The angle A > angle D and angle F > angle C doesn't seem correct. For example, if it is a 3-4-5 triangle and u=sufficiently large (like 1,000,000), then $EF-FD=1000(\sqrt{5}-\sqrt{4})>BC-CA=1$, meaning BC and CA have closer angles together A and B than the abs value of the difference between EF and FD, or angles D and E. However, part of it is true. Note that a>b>c since the angles subtending them in the triangle are in this order as well. Then $\sqrt{au}>\sqrt{bu}>\sqrt{cu}$, so $\angle D>\angle E>\angle F$

@above: your logic isn't quite correct, $EF - FD > BC - CA$ doesn't tell you anything about the angles necessarily because we're working with wildly different triangles. In fact...

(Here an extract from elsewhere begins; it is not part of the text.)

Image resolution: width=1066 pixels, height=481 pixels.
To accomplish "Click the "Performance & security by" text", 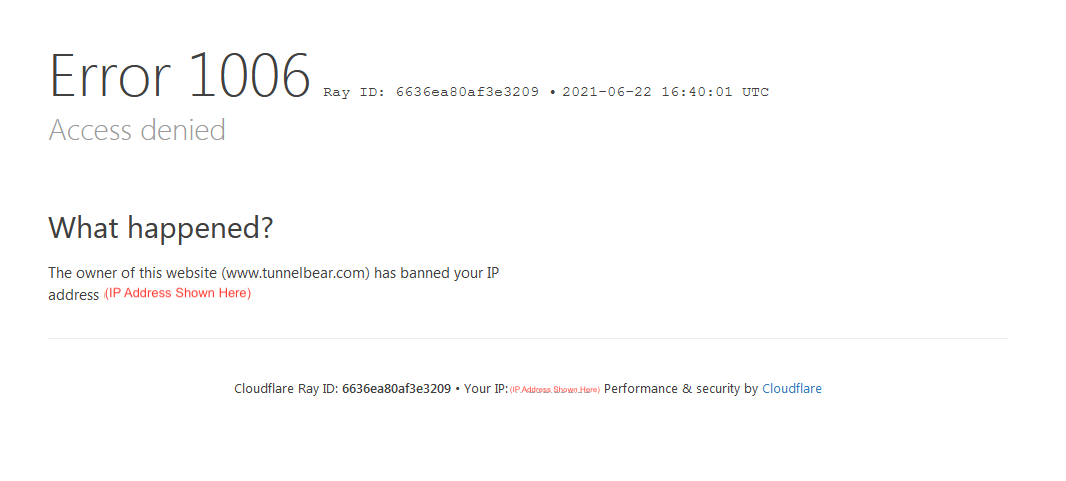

Sorry, I'll try to get it fixed. u doesn't matter because they are all similar triangles with lengths of a triangle $\sqrt{a}, \sqrt{b}, \sqrt{c}$. We know that $\sin D/\sin F=\sqrt{a}/\sqrt{c}<a/c=\sin A/\sin C$, meaning that $\angle D/\angle F<\angle A/\angle C$, and because $\angle A/\angle C>1$, the ratio between angles in DEF is closer to 1 (which represents an equilateral triangle) than in ABC, meaning that angle D is closer to 60 degrees than angle A. Continuing analogously on other cases for pairwise angles A,B,C vs. D,E,F, the result follows. Note that if A is obtuse, the sine angle formulas to angle inequalities still hold because both of angles A and D will either be obtuse or we will be done, with angle A obtuse and angle D nonobtuse.